9 March 2018
Mr Terence Larkin
Thomson Reuters
5 Canada Square
Canary Wharf
London
E14
ATTENTION OF LEGAL DEPARTMENT OR GENERAL COUNSEL
Dear Valued Customer
New Contractual Commitments for the General Data Protection Regulation
As a provider of trusted answers to you, Thomson Reuters is strongly committed to maintaining the highest standards in privacy and compliance.
By now you will be well aware of the significance of the European Union’s General Data Protection regulation (GDPR). We welcome the additional protections it provides to individuals and are committed to complying withnits principles.
New Commitments
To make sure that you and your group companies can use Thomson Reuters products and services in compliance with the GDPR, we have enclosed new contractual commitments. These supplementary provisions are an addition to the existing contract(s) under which we provide you with products and services. These commitments include those required from data processors under Article 28 of the GDPR.

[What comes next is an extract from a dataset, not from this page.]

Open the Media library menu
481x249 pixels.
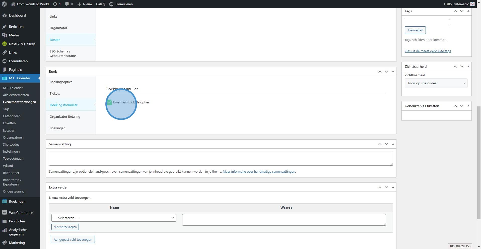click(14, 35)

Through your continued use of our products and services, you confirm your agreement to these commitments being added to your contract(s). Please keep a copy of this letter safe for your records.
Processing Information
Between now and the date on which the GDPR takes effect (25 May 2018), we will be updating our product information at www.tr.com/privacy-information to provide more information about how personal data is processed within our products and services.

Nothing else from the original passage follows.